Questo clima culturale ha storicamente frenato la nascita di nuove imprese. Se il prezzo dell’errore è troppo alto, il rischio non viene corso. E senza rischio, non può esserci vera innovazione[1].
Negli ultimi dieci anni, però, fortunatamente l’ambiente delle start-up italiane ha iniziato a sviluppare una sensibilità diversa. Il contatto con incubatori, acceleratori, investitori internazionali e percorsi di formazione imprenditoriale ha introdotto nuove narrazioni: il fallimento come lezione, momento di apprendimento e tappa nella costruzione di un progetto più solido.
Sempre più eventi, come conferenze, hackathon o pitch competition, includono testimonianze di startupper che raccontano non solo i propri successi, ma anche gli errori fatti. Questo tipo di trasparenza sta aiutando a normalizzare l’idea che non tutte le imprese riescano e che da ogni esperienza si possa ripartire con maggiore consapevolezza.
Anche sul lato finanziario si osservano timidi segnali di apertura. Alcuni fondi di venture capital iniziano a valutare positivamente i profili di founder “falliti” ma con esperienza, specie se il fallimento è avvenuto in modo trasparente e con un’analisi chiara delle cause.
Tuttavia, le istituzioni restano indietro. Il fallimento giuridico — ovvero il procedimento di liquidazione o insolvenza — è ancora un percorso lungo, oneroso e stigmatizzante in Italia. Manca un quadro normativo che distingua in modo netto chi ha provato e non ce l’ha fatta con chi ha agito, invece, in modo scorretto o fraudolento[2].
Tra le nuove generazioni, soprattutto quelle che hanno vissuto esperienze formative all’estero, si registra un cambio di prospettiva. Cresce il numero di giovani imprenditori che non si spaventa davanti all’idea del fallimento, anche grazie alla magigore disponibilità di programmi di supporto e percorsi educativi sul tema del rischio.
Anche il linguaggio dei media e dei social ha un impatto importante: raccontare storie vere, con tutte le difficoltà del caso, può aiutare a costruire una narrativa più onesta e utile per chi si affaccia al mondo dell’imprenditoria.
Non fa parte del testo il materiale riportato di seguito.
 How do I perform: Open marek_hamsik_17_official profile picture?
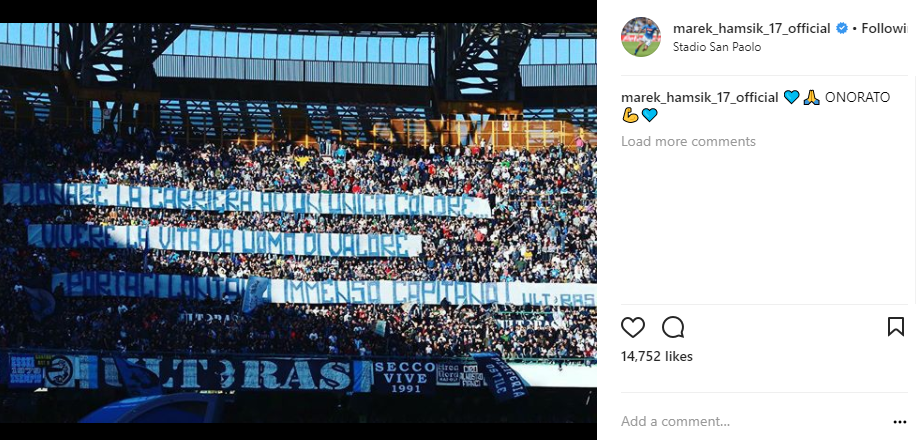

La cultura del fallimento in Italia è ancora in evoluzione. Lo stigma esiste, ma lentamente si stanno facendo strada approcci più maturi, soprattutto all’interno dell’ecosistema start-up. Per favorire l’innovazione, sarà fondamentale continuare a educare, semplificare le normative e creare spazi sicuri dove fallire non significhi finire, ma semplicemente un modo per ripartire.